La décision reste en revanche plus ambiguë concernant la réutilisation de ces données dans le cadre de procédures judiciaires (cas extrêmement courant), au regard des finalités mais également des durées de conservation. Habituellement dans le cadre des contentieux individuels, la question se présente sous l’angle de la recevabilité de la preuve en justice, point sur lequel la jurisprudence est beaucoup plus étoffée. Ici, la licéité du traitement était directement en cause, mais les juges estiment que les deux seuls cas invoqués étaient en tant que tels insuffisants pour démontrer l’illicéité de l’application. Faut-il comprendre a contrario qu’une utilisation systématique et généralisée rendrait l’application illicite ? Cette question est importante et vient rappeler que lorsque le traitement est fondé sur les intérêts légitimes du responsable du traitement, ceux-ci doivent être clairement exprimés.

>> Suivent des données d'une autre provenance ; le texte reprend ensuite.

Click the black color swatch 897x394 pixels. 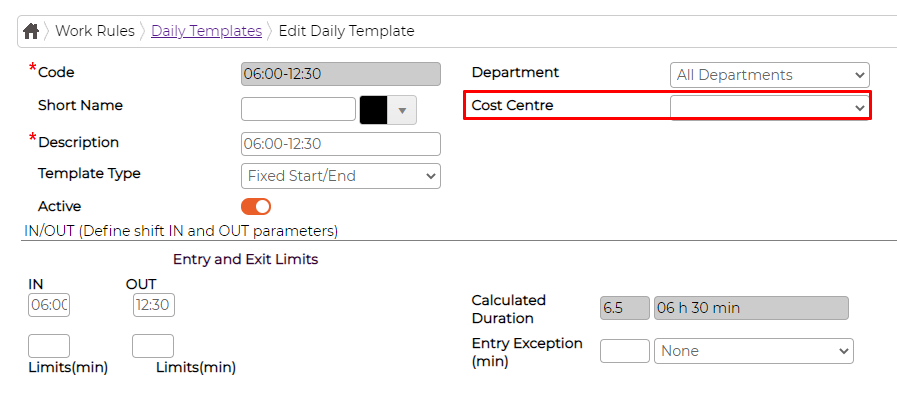pos(374,110)
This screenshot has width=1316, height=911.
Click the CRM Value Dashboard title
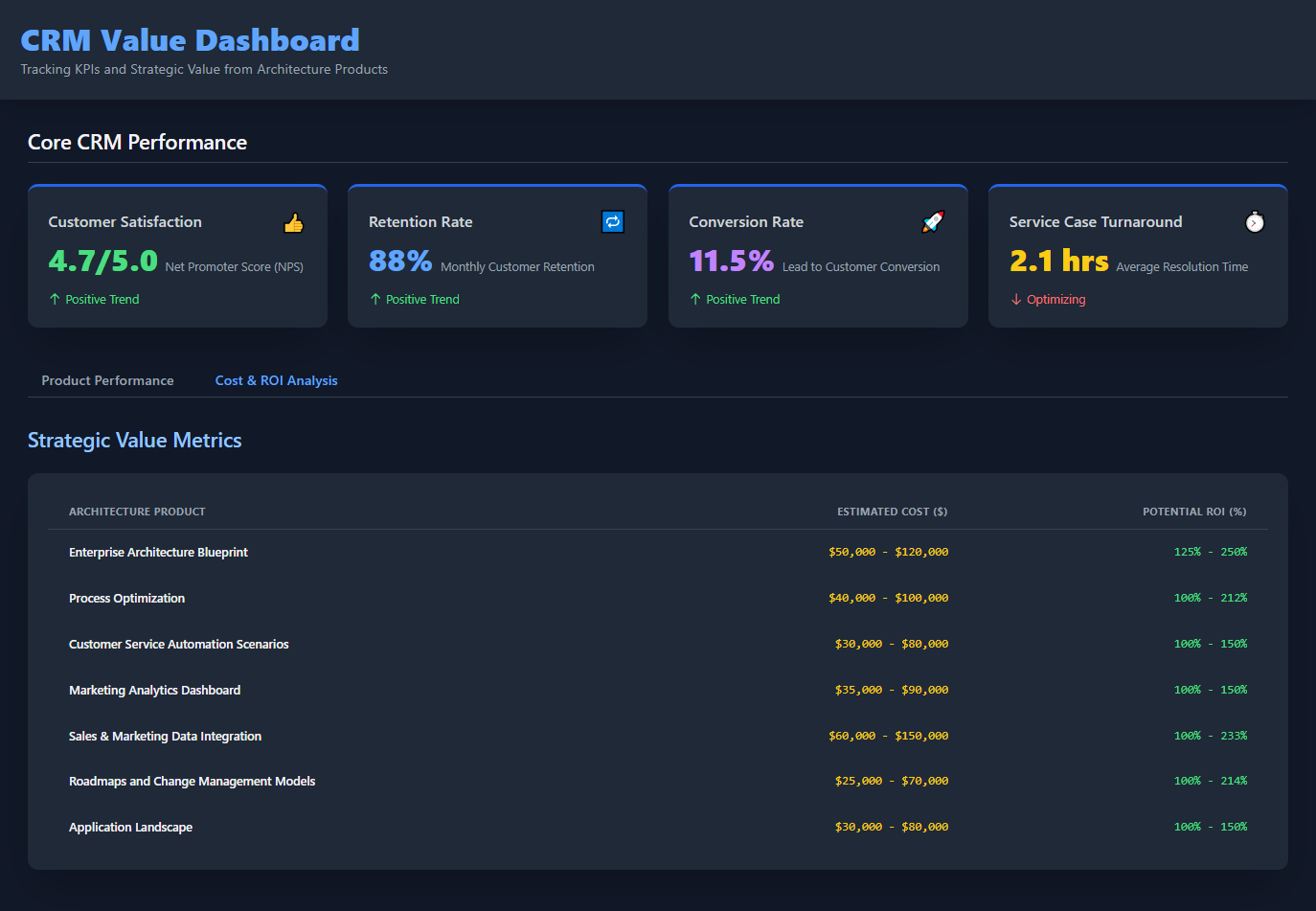190,40

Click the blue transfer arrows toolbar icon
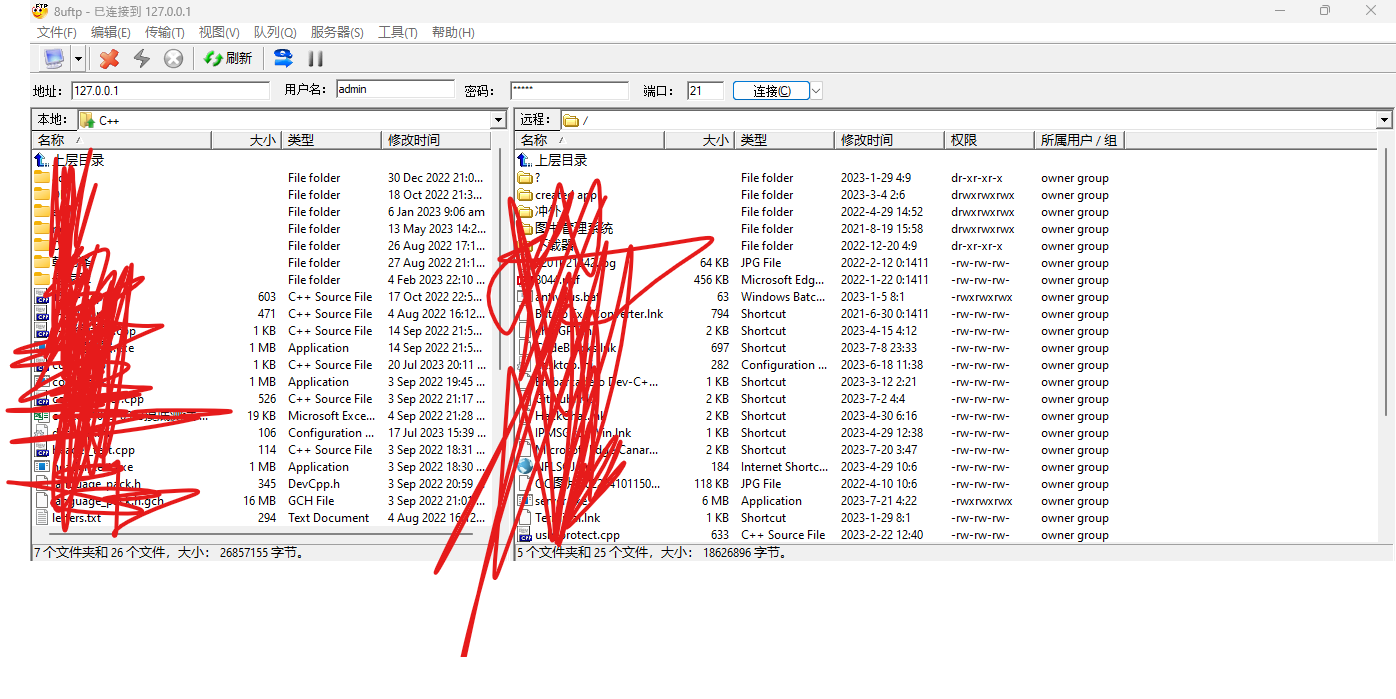click(283, 59)
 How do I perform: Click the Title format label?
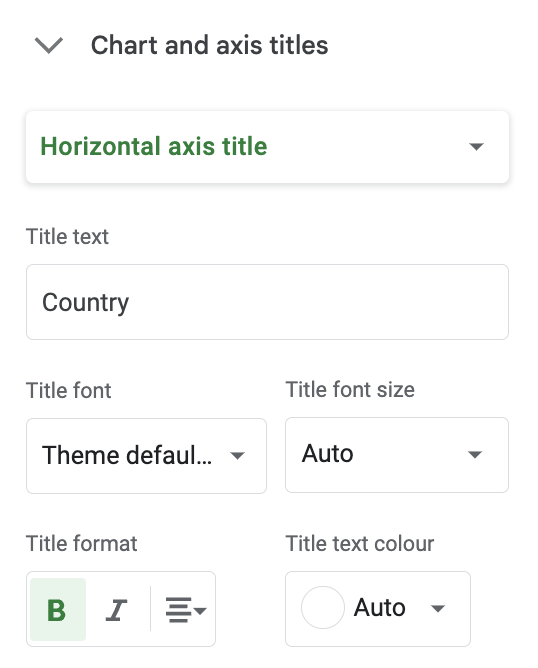click(x=81, y=544)
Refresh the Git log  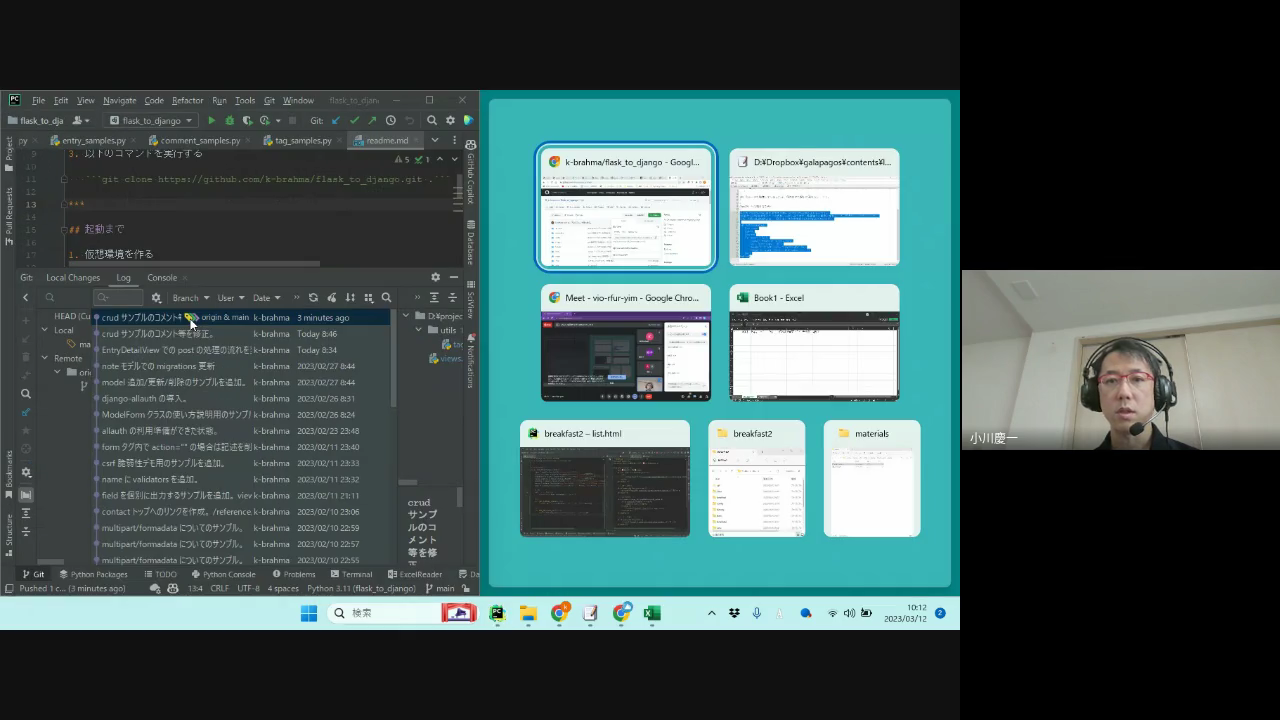pyautogui.click(x=313, y=298)
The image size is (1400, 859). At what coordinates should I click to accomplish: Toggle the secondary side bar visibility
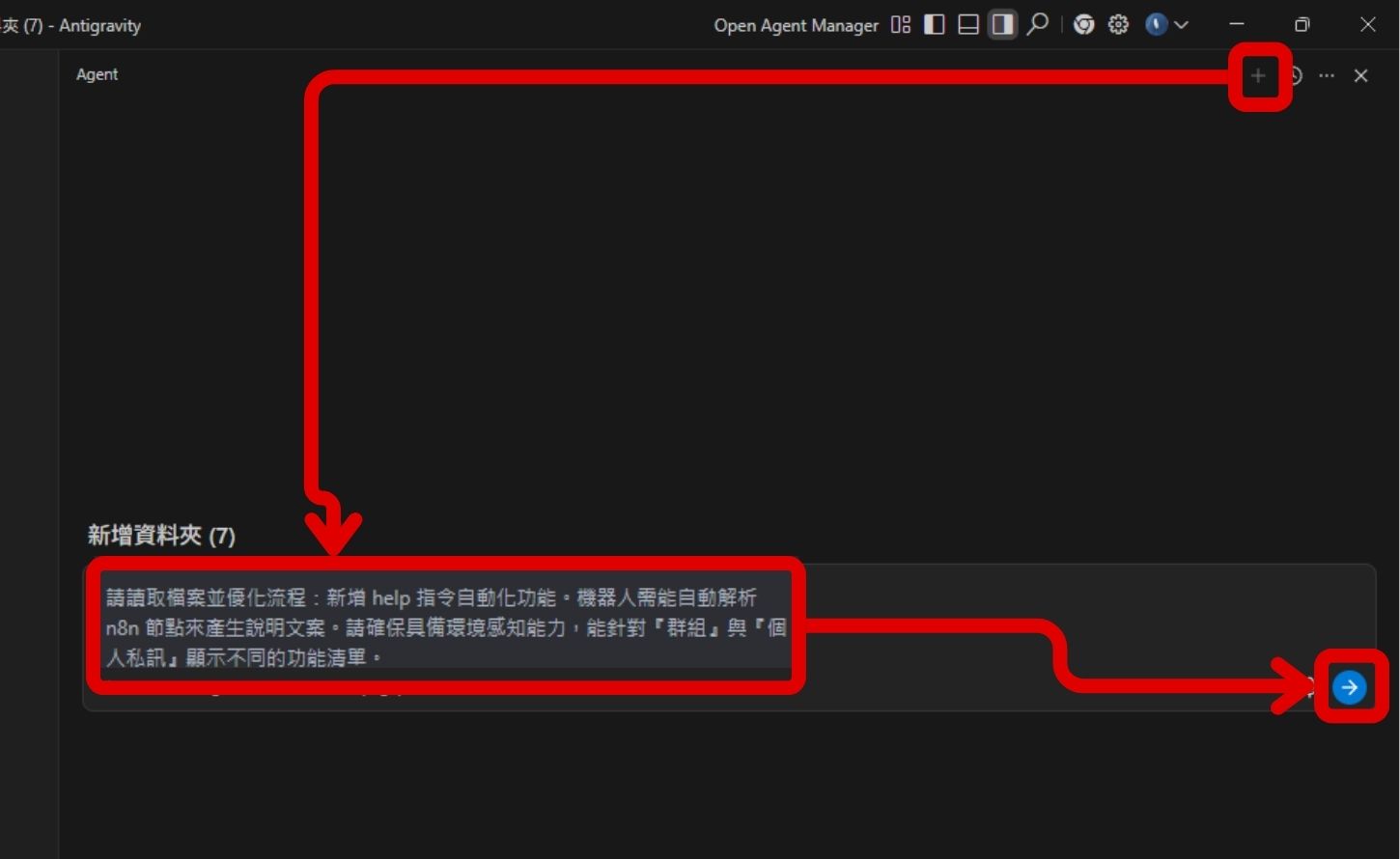coord(1001,25)
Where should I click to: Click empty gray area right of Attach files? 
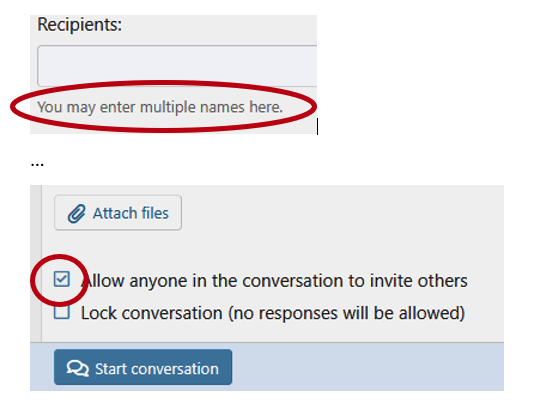[341, 213]
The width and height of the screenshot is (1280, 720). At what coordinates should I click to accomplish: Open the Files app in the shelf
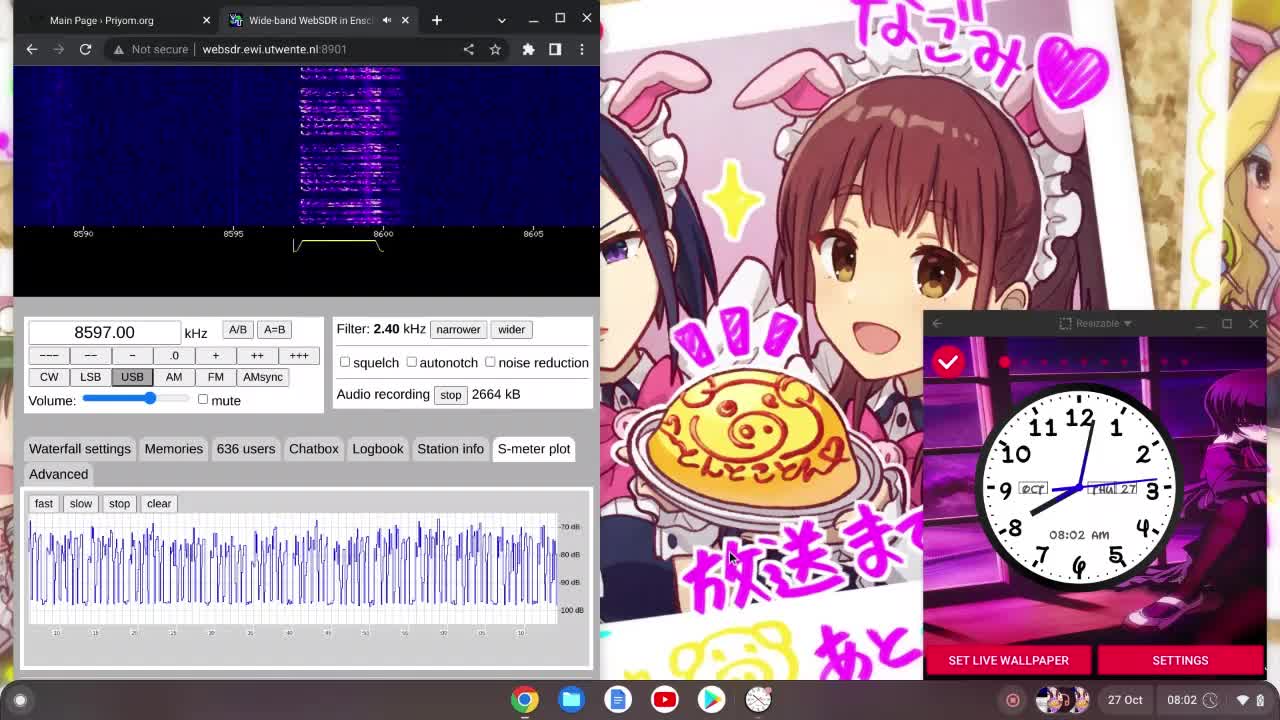click(571, 700)
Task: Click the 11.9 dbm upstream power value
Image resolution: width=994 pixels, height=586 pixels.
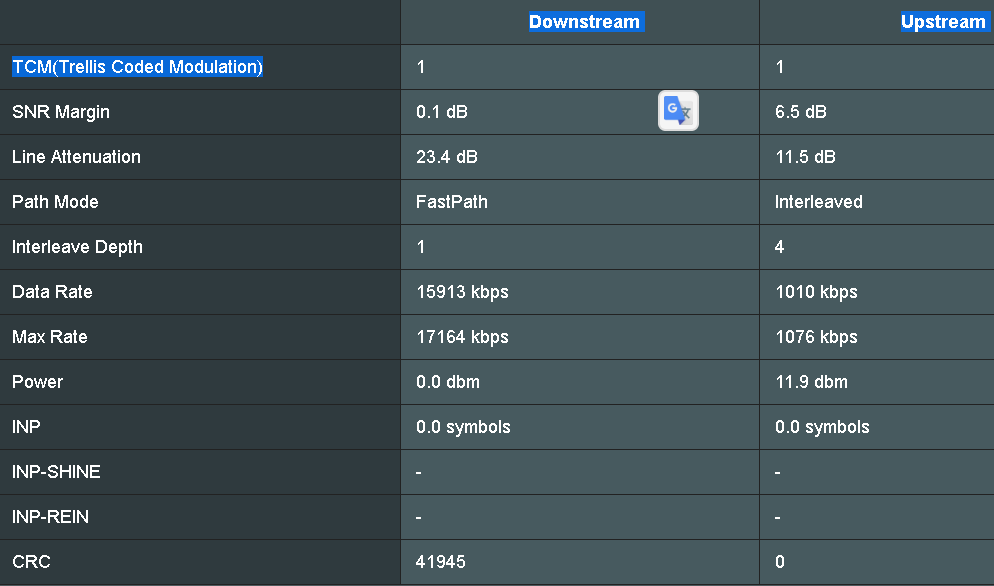Action: pos(811,382)
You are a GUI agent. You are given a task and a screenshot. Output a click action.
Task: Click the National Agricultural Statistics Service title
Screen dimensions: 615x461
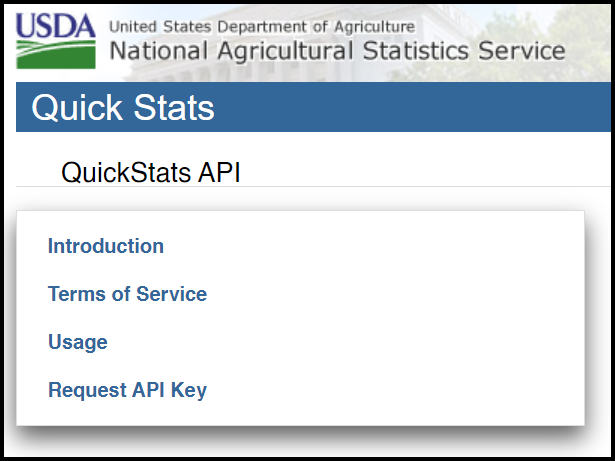pos(336,51)
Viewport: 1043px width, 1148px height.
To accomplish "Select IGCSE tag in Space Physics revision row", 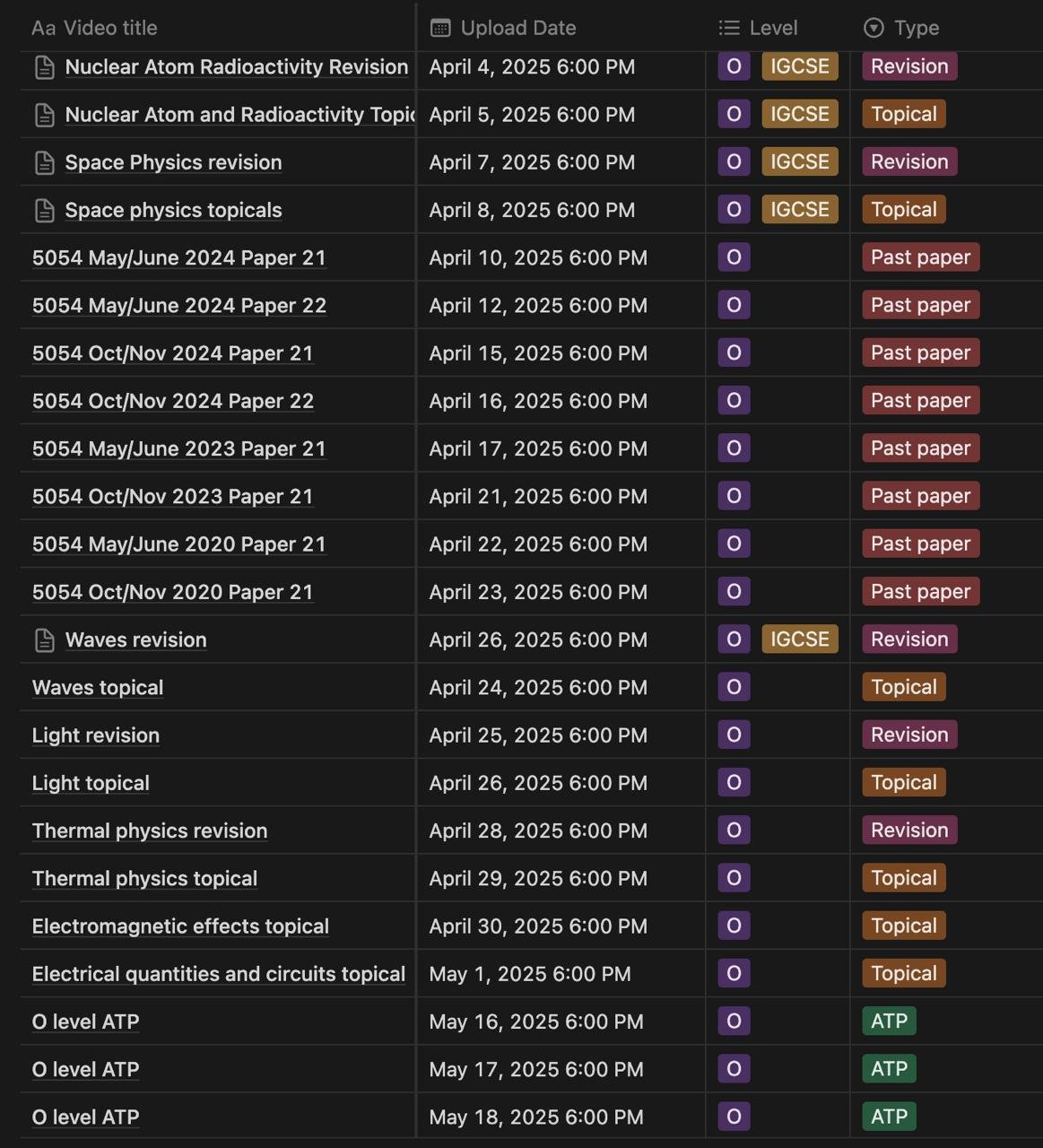I will click(x=800, y=162).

Bien entendu, la nécessité de pouvoir se défendre en justice constitue un droit fondamental qui doit pouvoir constituer un intérêt légitime (d’ailleurs, le RGPD prévoit par exemple que le « droit à l’oubli » -effacement- ne joue pas lorsque le traitement est nécessaire à la constatation, à l'exercice ou à la défense de droits en justice).

En tout état de cause, même si le RGPD admet la possibilité d'effectuer un traitement ultérieur des données à caractère personnel pour une finalité autre que celle pour laquelle elles ont été collectées (sous réserve d’une information adaptée des personnes), il n’en reste pas moins que le respect des finalités est un point incontournable, qui nécessite une attention particulière, notamment en termes de sensibilisation des personnes ayant accès aux données, sachant que le détournement de finalité peut être passible de lourdes sanctions, tant « para-pénales » (CNIL) que pénales.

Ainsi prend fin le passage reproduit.